* YOUR INSTRUCTIONS *
Down to the last line, restate the material below exactly.
#####
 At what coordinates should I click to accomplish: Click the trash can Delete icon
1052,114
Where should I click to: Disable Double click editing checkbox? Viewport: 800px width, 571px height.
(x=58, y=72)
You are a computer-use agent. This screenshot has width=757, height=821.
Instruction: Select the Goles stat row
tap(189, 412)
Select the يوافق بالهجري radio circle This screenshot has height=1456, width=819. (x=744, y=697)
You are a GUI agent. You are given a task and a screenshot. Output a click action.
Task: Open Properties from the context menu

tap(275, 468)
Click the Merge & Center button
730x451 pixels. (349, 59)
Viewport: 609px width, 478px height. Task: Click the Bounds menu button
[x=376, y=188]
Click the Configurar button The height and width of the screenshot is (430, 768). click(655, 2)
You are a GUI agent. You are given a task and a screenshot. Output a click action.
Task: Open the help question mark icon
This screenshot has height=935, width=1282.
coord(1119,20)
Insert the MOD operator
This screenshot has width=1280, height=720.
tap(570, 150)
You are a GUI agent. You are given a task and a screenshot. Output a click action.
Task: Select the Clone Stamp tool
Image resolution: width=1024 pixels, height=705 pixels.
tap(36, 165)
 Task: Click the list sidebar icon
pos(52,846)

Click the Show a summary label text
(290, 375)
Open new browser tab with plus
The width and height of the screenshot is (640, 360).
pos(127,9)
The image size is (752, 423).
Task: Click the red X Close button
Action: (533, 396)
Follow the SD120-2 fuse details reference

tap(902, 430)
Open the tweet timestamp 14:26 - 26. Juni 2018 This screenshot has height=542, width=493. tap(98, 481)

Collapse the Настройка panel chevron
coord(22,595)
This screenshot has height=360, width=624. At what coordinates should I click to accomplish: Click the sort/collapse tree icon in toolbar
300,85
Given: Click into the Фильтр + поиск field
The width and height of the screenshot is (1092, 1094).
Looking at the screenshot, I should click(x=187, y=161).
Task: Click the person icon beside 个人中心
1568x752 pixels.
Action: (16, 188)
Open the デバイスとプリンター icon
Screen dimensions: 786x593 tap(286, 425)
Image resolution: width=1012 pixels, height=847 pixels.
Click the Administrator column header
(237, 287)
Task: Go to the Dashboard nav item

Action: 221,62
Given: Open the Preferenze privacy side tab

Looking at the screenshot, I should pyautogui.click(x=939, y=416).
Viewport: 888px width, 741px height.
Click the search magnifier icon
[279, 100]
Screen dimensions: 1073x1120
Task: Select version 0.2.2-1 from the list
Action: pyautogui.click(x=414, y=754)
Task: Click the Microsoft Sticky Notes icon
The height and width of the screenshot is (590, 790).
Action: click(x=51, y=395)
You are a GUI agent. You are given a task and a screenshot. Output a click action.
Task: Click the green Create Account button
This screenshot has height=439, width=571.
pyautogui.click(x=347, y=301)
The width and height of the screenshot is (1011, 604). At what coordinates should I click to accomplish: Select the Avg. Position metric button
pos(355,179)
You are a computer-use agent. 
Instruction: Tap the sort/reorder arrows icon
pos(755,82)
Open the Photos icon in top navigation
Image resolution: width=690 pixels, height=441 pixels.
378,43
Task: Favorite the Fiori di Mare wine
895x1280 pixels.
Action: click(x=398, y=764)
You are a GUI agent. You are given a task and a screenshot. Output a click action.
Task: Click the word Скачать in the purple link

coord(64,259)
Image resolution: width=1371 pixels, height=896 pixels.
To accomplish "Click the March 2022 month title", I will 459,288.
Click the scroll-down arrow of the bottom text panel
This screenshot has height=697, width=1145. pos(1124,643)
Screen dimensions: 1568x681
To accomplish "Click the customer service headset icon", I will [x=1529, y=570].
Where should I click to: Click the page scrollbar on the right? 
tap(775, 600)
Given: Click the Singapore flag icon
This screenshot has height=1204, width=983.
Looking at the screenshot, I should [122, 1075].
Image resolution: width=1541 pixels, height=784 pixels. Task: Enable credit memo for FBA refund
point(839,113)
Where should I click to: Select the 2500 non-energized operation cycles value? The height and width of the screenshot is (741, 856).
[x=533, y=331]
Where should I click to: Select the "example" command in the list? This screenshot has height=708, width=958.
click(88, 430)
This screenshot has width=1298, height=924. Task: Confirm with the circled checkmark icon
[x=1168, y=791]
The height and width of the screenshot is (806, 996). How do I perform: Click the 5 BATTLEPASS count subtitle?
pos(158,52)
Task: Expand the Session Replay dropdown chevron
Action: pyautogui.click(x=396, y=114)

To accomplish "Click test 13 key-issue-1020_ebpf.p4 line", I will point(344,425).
#####
* EXERCISE RESPONSE *
 At what coordinates should I click to accomplish: Click the trash can Delete icon
1052,114
Where should I click to: Disable Double click editing checkbox? Viewport: 800px width, 571px height.
(x=58, y=72)
You are a computer-use agent. This screenshot has width=757, height=821.
Instruction: Select the Goles stat row
tap(189, 412)
Select the يوافق بالهجري radio circle This screenshot has height=1456, width=819. (x=744, y=697)
You are a GUI agent. You are given a task and a screenshot. Output a click action.
Task: Open Properties from the context menu

tap(275, 468)
Click the Merge & Center button
730x451 pixels. (349, 59)
Viewport: 609px width, 478px height. Task: Click the Bounds menu button
[x=376, y=188]
Click the Configurar button The height and width of the screenshot is (430, 768). click(655, 2)
You are a GUI agent. You are given a task and a screenshot. Output a click action.
Task: Open the help question mark icon
This screenshot has height=935, width=1282.
coord(1119,20)
Insert the MOD operator
This screenshot has width=1280, height=720.
tap(570, 150)
You are a GUI agent. You are given a task and a screenshot. Output a click action.
Task: Select the Clone Stamp tool
Image resolution: width=1024 pixels, height=705 pixels.
tap(36, 165)
 Task: Click the list sidebar icon
pos(52,846)

Click the Show a summary label text
(290, 375)
Open new browser tab with plus
The width and height of the screenshot is (640, 360).
pos(127,9)
The image size is (752, 423).
Task: Click the red X Close button
Action: (533, 396)
Follow the SD120-2 fuse details reference

tap(902, 430)
Open the tweet timestamp 14:26 - 26. Juni 2018 This screenshot has height=542, width=493. tap(98, 481)

Collapse the Настройка panel chevron
coord(22,595)
This screenshot has height=360, width=624. At what coordinates should I click to accomplish: Click the sort/collapse tree icon in toolbar
300,85
Given: Click into the Фильтр + поиск field
The width and height of the screenshot is (1092, 1094).
Looking at the screenshot, I should click(x=187, y=161).
Task: Click the person icon beside 个人中心
1568x752 pixels.
Action: (16, 188)
Open the デバイスとプリンター icon
Screen dimensions: 786x593 tap(286, 425)
Image resolution: width=1012 pixels, height=847 pixels.
Click the Administrator column header
(237, 287)
Task: Go to the Dashboard nav item

Action: 221,62
Given: Open the Preferenze privacy side tab

Looking at the screenshot, I should pyautogui.click(x=939, y=416).
Viewport: 888px width, 741px height.
Click the search magnifier icon
[279, 100]
Screen dimensions: 1073x1120
Task: Select version 0.2.2-1 from the list
Action: pyautogui.click(x=414, y=754)
Task: Click the Microsoft Sticky Notes icon
The height and width of the screenshot is (590, 790).
Action: click(x=51, y=395)
You are a GUI agent. You are given a task and a screenshot. Output a click action.
Task: Click the green Create Account button
This screenshot has height=439, width=571.
pyautogui.click(x=347, y=301)
The width and height of the screenshot is (1011, 604). At what coordinates should I click to accomplish: Select the Avg. Position metric button
pos(355,179)
You are a computer-use agent. 
Instruction: Tap the sort/reorder arrows icon
pos(755,82)
Open the Photos icon in top navigation
Image resolution: width=690 pixels, height=441 pixels.
378,43
Task: Favorite the Fiori di Mare wine
895x1280 pixels.
Action: click(x=398, y=764)
You are a GUI agent. You are given a task and a screenshot. Output a click action.
Task: Click the word Скачать in the purple link

coord(64,259)
Image resolution: width=1371 pixels, height=896 pixels.
To accomplish "Click the March 2022 month title", I will 459,288.
Click the scroll-down arrow of the bottom text panel
This screenshot has height=697, width=1145. pos(1124,643)
Screen dimensions: 1568x681
To accomplish "Click the customer service headset icon", I will [x=1529, y=570].
Where should I click to: Click the page scrollbar on the right? 
tap(775, 600)
Given: Click the Singapore flag icon
This screenshot has height=1204, width=983.
Looking at the screenshot, I should [122, 1075].
Image resolution: width=1541 pixels, height=784 pixels. Task: Enable credit memo for FBA refund
point(839,113)
Where should I click to: Select the 2500 non-energized operation cycles value? The height and width of the screenshot is (741, 856).
[x=533, y=331]
Where should I click to: Select the "example" command in the list? This screenshot has height=708, width=958.
click(88, 430)
This screenshot has width=1298, height=924. Task: Confirm with the circled checkmark icon
[x=1168, y=791]
The height and width of the screenshot is (806, 996). How do I perform: Click the 5 BATTLEPASS count subtitle?
pos(158,52)
Task: Expand the Session Replay dropdown chevron
Action: pyautogui.click(x=396, y=114)

To accomplish "Click test 13 key-issue-1020_ebpf.p4 line", I will point(344,425).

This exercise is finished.